Quello di Anna Erelle è un racconto scioccante e coraggioso, ma soprattutto umano: a spingerla a rischiare consapevolmente la sua vita non è solo l’istinto del giornalista che vuole scoprire di più, ma soprattutto il desiderio di smascherare l’ipocrisia e la bassezza di un’organizzazione che approfitta del disagio di una generazione, della confusione e della debolezza di tanti giovani disposti a credere a qualsiasi cosa pur trovare qualcosa in cui credere. L’intento della giornalista è quello di far luce sui metodi di un’organizzazione che può disporre di un mezzo comunicativo potente e capillare come internet, così da arginare un fenomeno da cui è profondamente toccata.
Tantissime volte, infatti, nel corso delle sue inchieste Anna era entrata in contatto con giovani europei adescati sui social network e convinti a partire per la Siria, e nel suo ruolo di reporter non è mai riuscita a rimanere distaccata dalle situazioni con cui entrava in contatto; quando incontrava le famiglie disperate dei giovani partiti per combattere la Jihad non poteva fare a meno di partecipare al loro dolore costernato e alla loro voglia di comprendere come questo potesse accadere. E anche nel racconto della sua incredibile esperienza traspare il forte coinvolgimento personale dell’autrice, la quale afferma che a darle la spinta a continuare l’inchiesta nonostante il disagio emotivo che ne derivava e i pericoli oggettivi che correva era anche un certo desiderio di rivalsa verso Abu Bilel: la soddisfazione insomma di essere lei, durante le interminabili conversazioni su Skype, a condurre il gioco e a prendere in giro il terrorista, proprio mentre lui pensava di essere l’astuto adescatore dell’ingenua Mélanie.
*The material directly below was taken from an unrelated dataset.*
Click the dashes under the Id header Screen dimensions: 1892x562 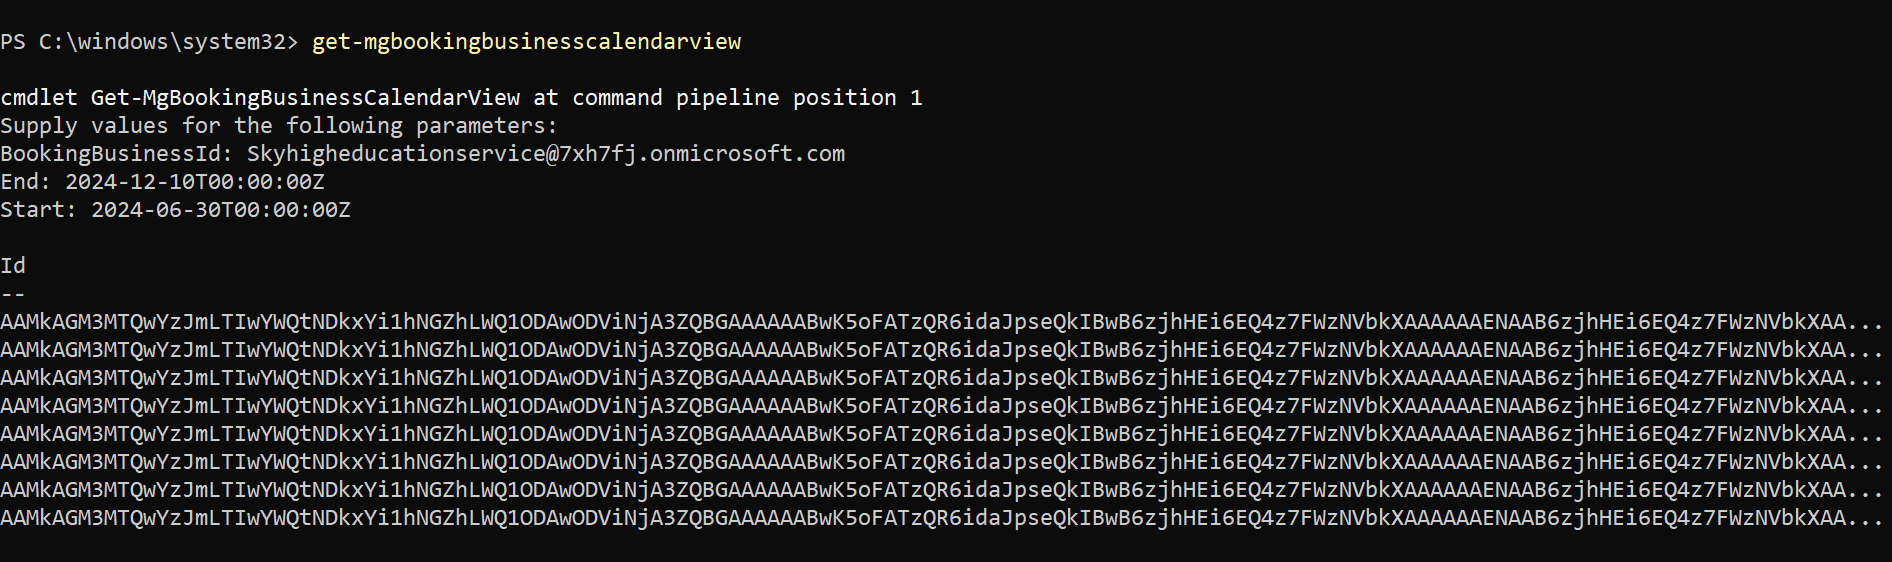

Nella testa di una jihadista è un libro avvincente, che lascia col fiato sospeso dall’inizio alla fine, ma che nei momenti opportuni sa anche strappare un sorriso, ad esempio nei racconti degli atteggiamenti da «jihadolescente metrosexual» (p. 121) di Abu Bilel che si vanta della sua prestanza fisica e del suo successo con le donne. Il lato umano della protagonista traspare sempre, soprattutto nella sua inaspettata capacità di intravedere persino il lato umano del terrorista, riconoscendo in tanti suoi atteggiamenti un senso di solitudine e individuando nel suo proselitismo «un modo ufficioso di arginare il senso di isolamento» (p. 94).
L'AUTRICE
Giovane reporter francese, Anna Erelle, ha indagato a fondo la «propaganda digitale» dello Stato Islamico e i metodi di reclutamento utilizzati dai jihadisti su Internet, la cosiddetta «Jihad 2.0». Nel corso delle sue ricerche è venuta in contatto con decine di giovani europee «reclutate» sui social network e dichiaratesi pronte a partire per la Siria. Per comprendere meglio il fenomeno e realizzare un reportage ha creato l'identità fittizia di «Mélanie». Dalla pubblicazione del suo testo Anna Erelle ha ricevuto diverse minacce. Vive sotto scorta e sotto falsa identità.